We will use these pseudo absences for BRT and GLM later.

LiPe_zeros <- as.data.frame(xy_zero_LiPe)
colnames(LiPe_zeros) <- c("Long","Lat")
LiPe_zeros$spp <- "Limnodynastes_peroni"
LiPe_zeros$pres <- 0
write.csv(LiPe_zeros,"data/LiPe_zero_locations_3vis.csv")
writeRaster(Zero_LiPe2,"data/LiPe_absences1_3vis.asc",
            overwrite=TRUE)
zeros_3visit <- read.csv("data/LiPe_zero_locations_3vis.csv")

Reclassify raster with number of surveys to 1 if more than 1 surveys was done, and zero otherwise:

m <- c(0, 0.9, 0, 0.9, 3247, 1)
reclass3 <- matrix(m, ncol= 3, byrow= TRUE)
rc3 <- reclassify(b1, reclass3)
freq(rc3)

It is a good idea to check your work as you go. Plotting data, looking at freq are some ways to do this. Here we double check that the number of cells with values greater than 1 in our b1 raster match the number of 1’s in the reclassification

t1 <- as.data.frame(freq(b1))
sum(t1$count)-t1[1,2]

Sure enough, freq of rc3 returns 29161 cells with a value of 1, and the sum of cell counts with values greater than 1 in the original b1 raster are also 29161.

Why am I showing this? Because my first attempt at generating the rc3 raster did not have equal numbers using a different method, and a typo in my first reclassification call kept these numbers separate. It is just a good idea to always verify that what you think you did in your code do not have any errors.
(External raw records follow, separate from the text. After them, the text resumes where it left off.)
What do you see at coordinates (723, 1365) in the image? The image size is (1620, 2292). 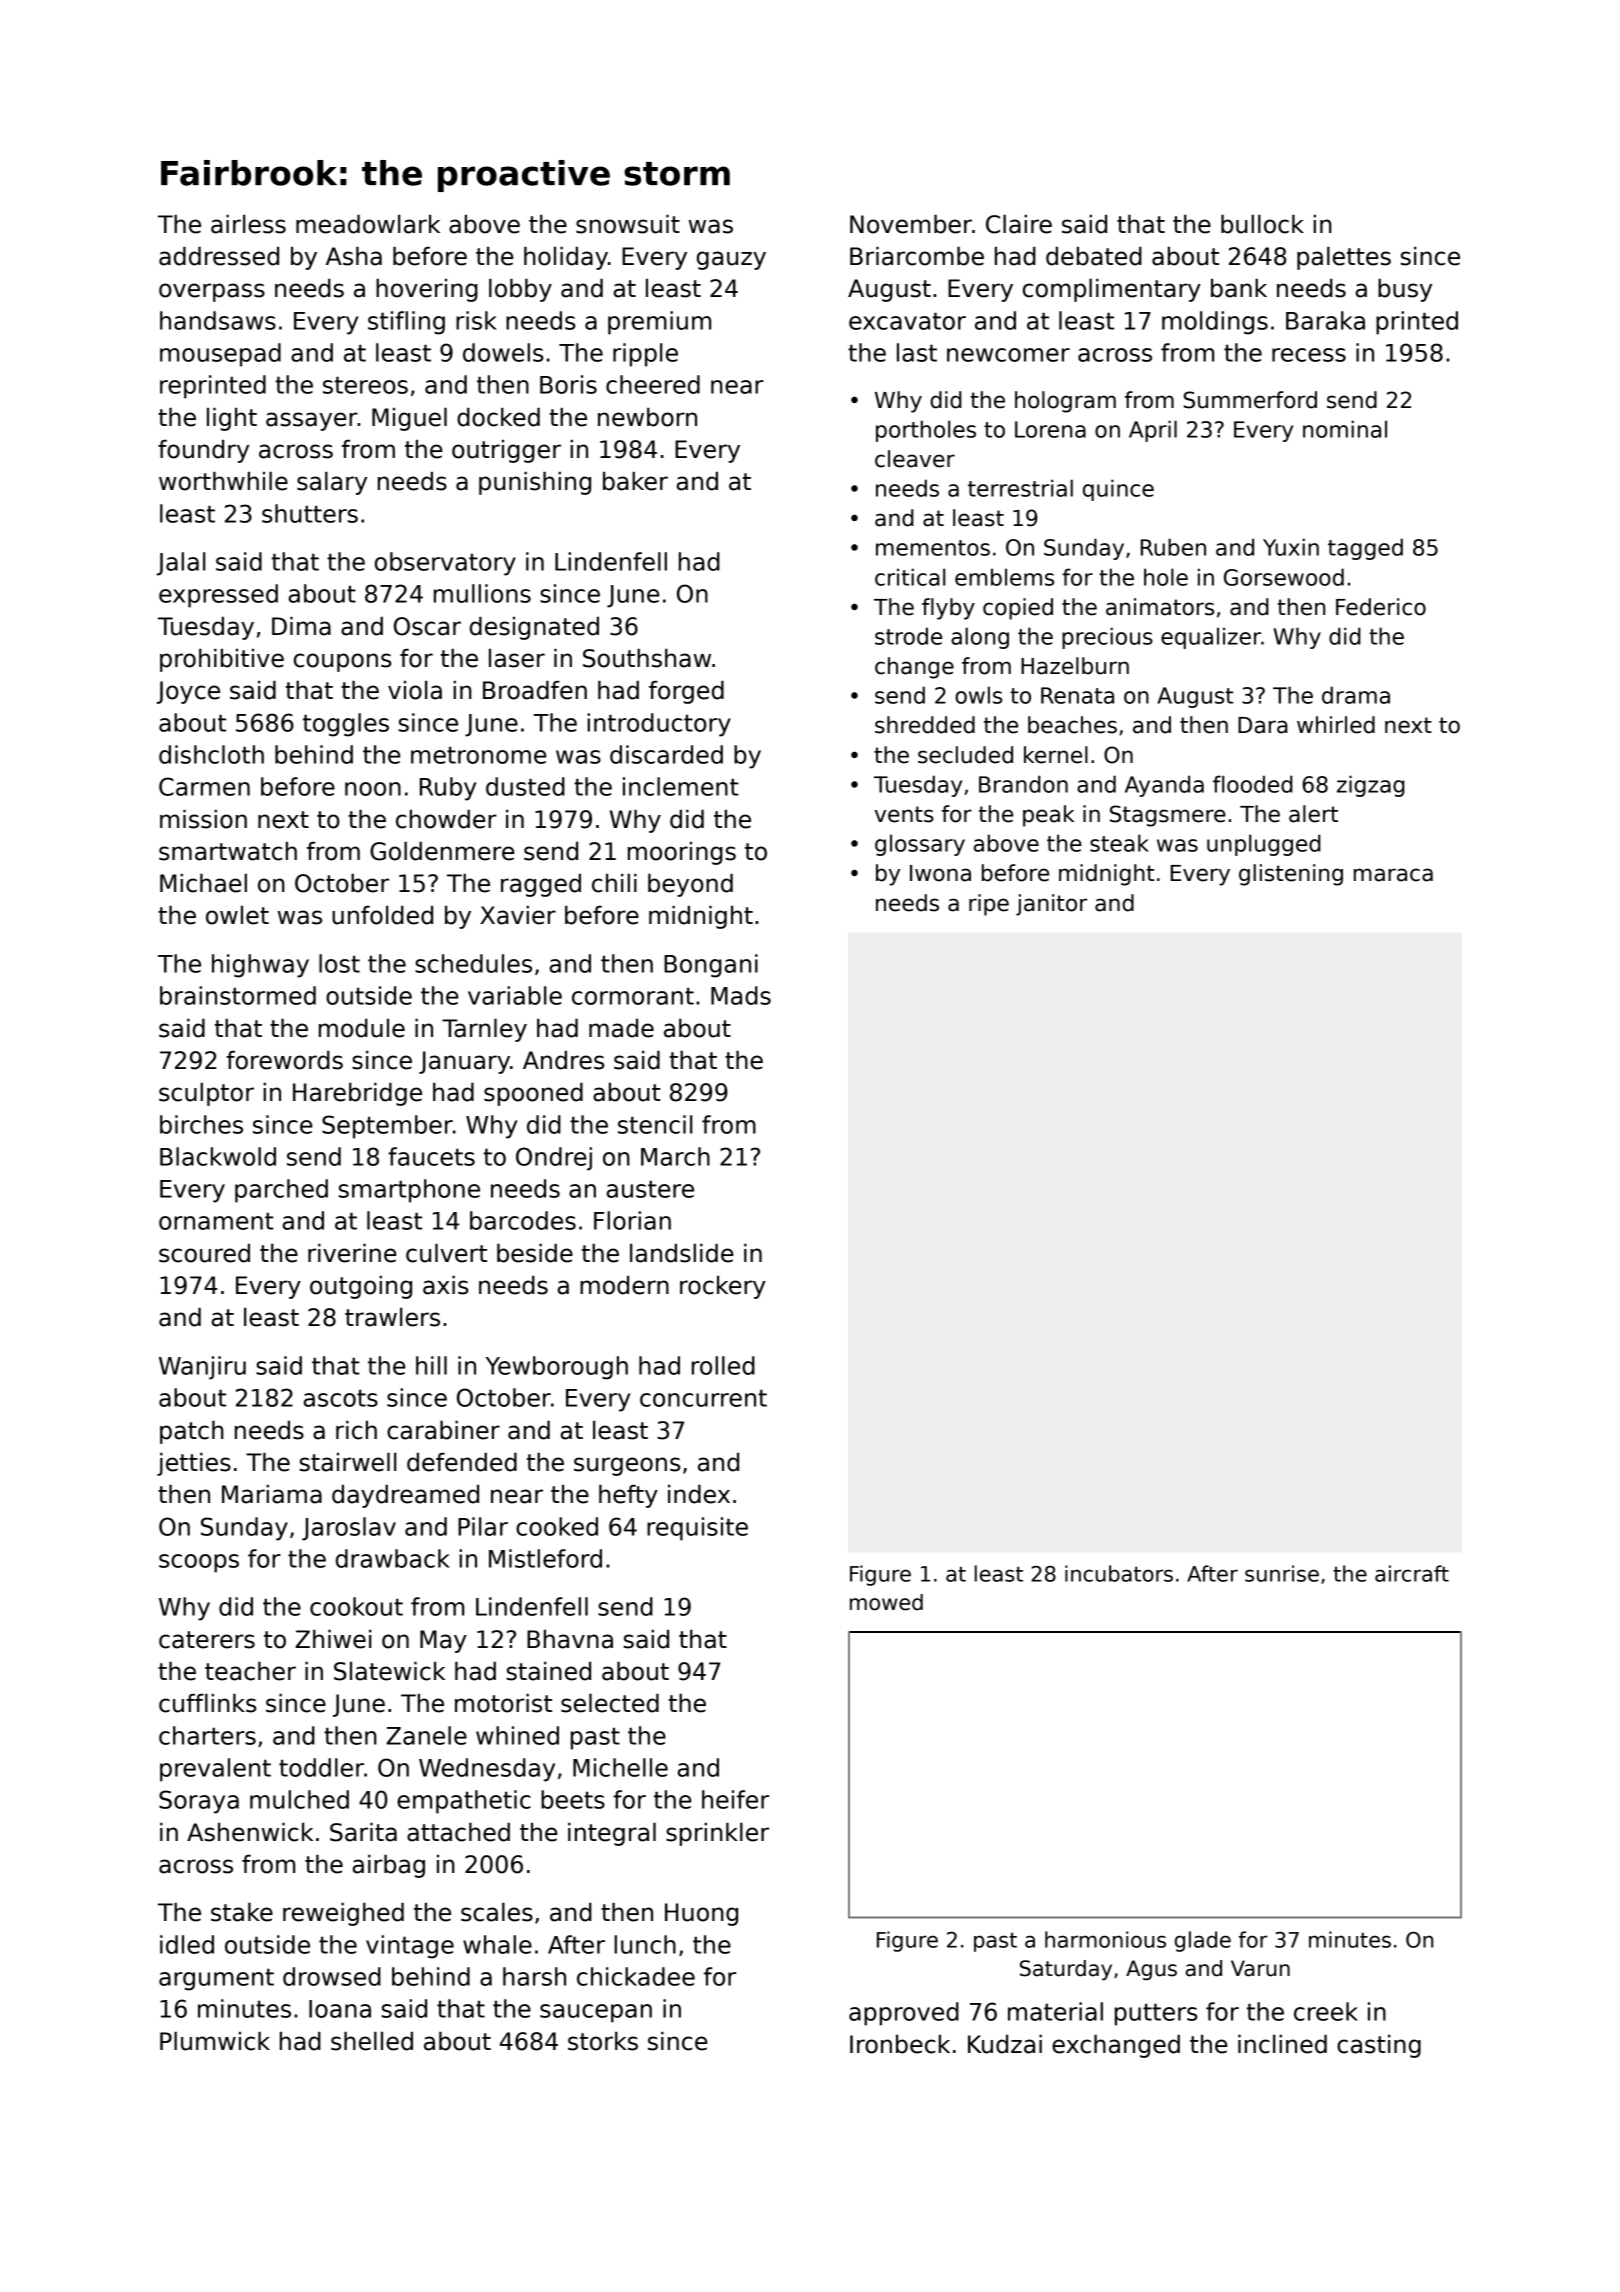 I see `rolled` at bounding box center [723, 1365].
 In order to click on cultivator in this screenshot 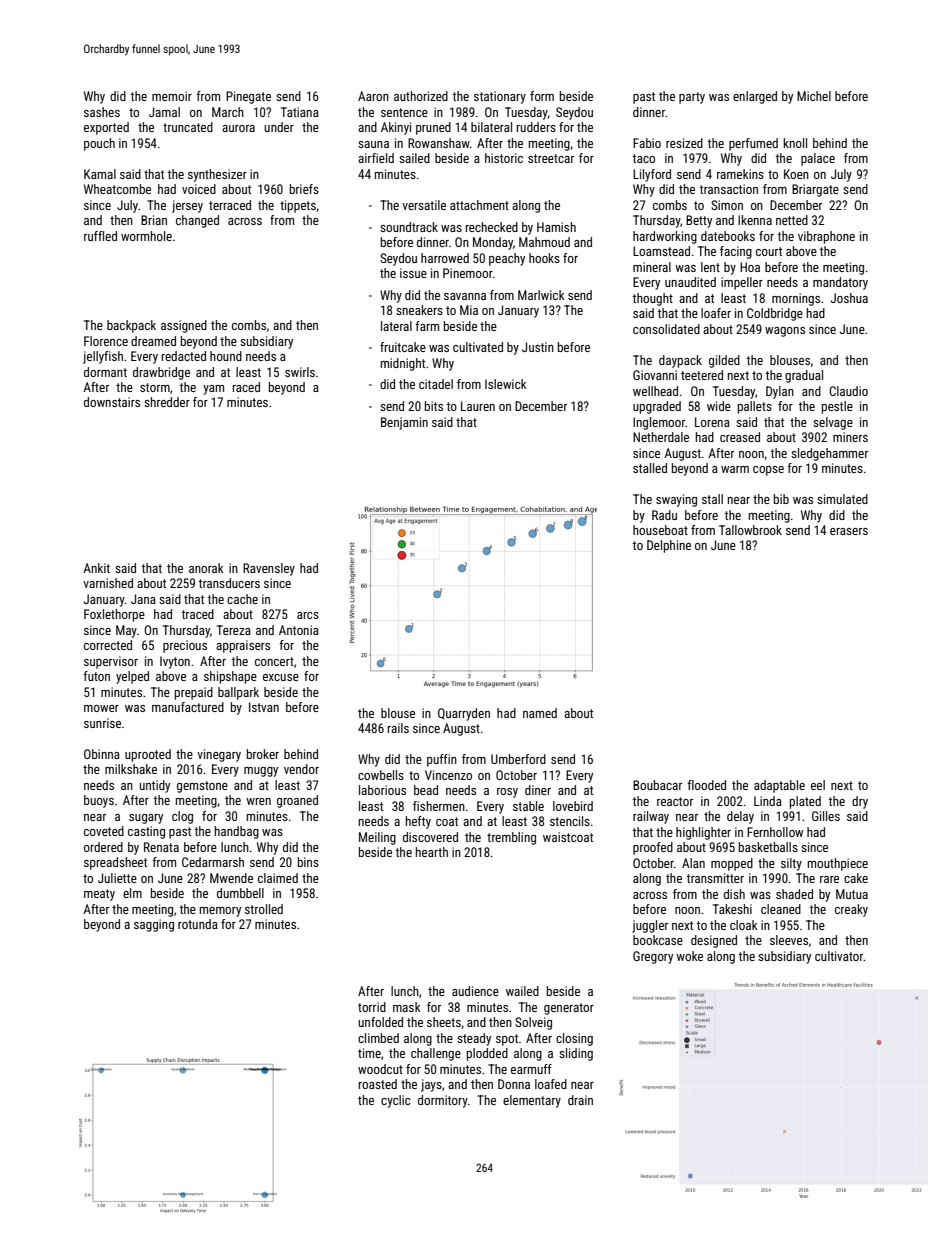, I will do `click(839, 956)`.
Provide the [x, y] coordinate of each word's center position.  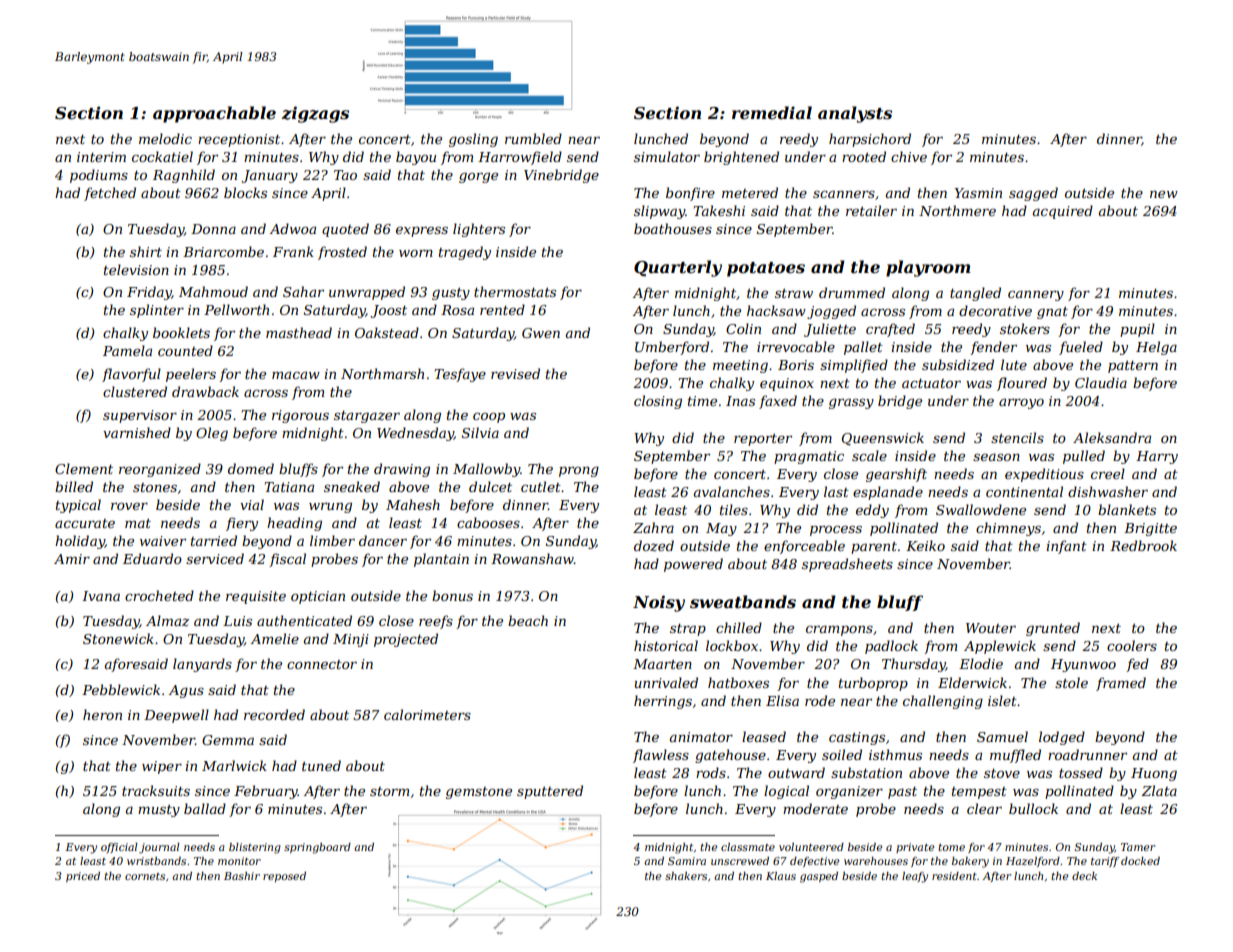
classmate [748, 847]
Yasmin [978, 193]
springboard [317, 848]
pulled [1084, 457]
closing [658, 402]
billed [74, 486]
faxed [778, 402]
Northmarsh [382, 373]
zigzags [315, 114]
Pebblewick [121, 689]
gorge [478, 177]
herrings [663, 702]
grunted [1053, 629]
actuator [931, 383]
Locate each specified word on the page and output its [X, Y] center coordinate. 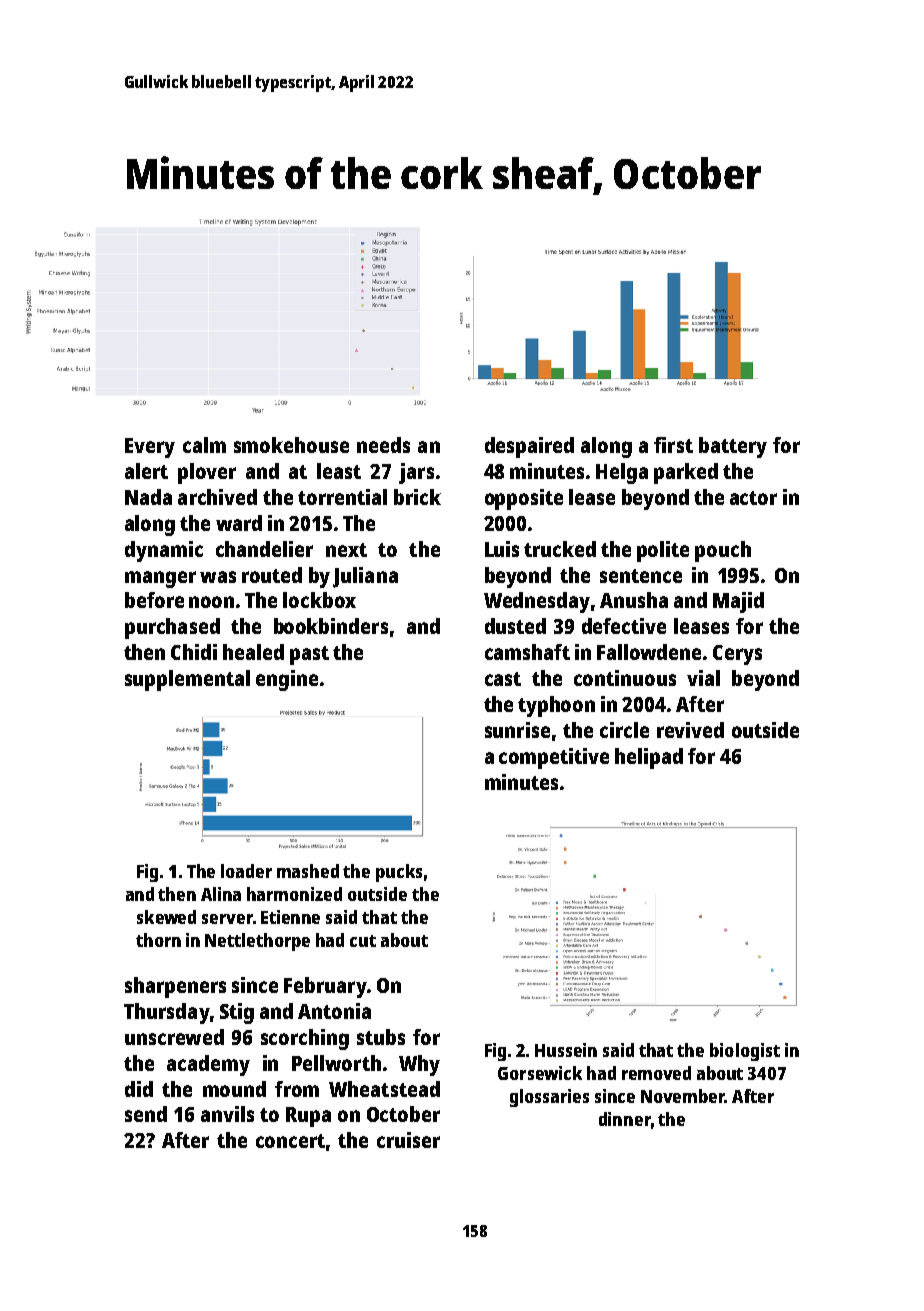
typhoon [556, 706]
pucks [399, 873]
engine [287, 680]
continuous [625, 678]
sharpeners [175, 987]
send [146, 1114]
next [346, 550]
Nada [148, 497]
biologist [745, 1052]
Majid [738, 602]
visits_1or_more <- mask(rc3,base)
freq(visits_1or_more)

Confirm that your two raters are the same extent, CRS, resolution etc:

compareRaster(LiPe_pres_raster2,
              visits_1or_more,
              extent=TRUE, 
              rowcol=TRUE, 
              crs=TRUE, 
              res=TRUE, 
              orig=TRUE,
              rotation=TRUE, 
              values=FALSE)
Zero_LiPe1visit <- visits_1or_more - LiPe_pres_raster2
freq(Zero_LiPe1visit)

Here we have 22134 grid cells where another frog(s) was recorded but not our target spp. We only need 10,000 cells (usually) for a targeted background in Maxent, so we can afford to do some spatial thinning. (If we don’t have close to 10,000 grid cells after spatial thinning, we will just use the kde bias layer).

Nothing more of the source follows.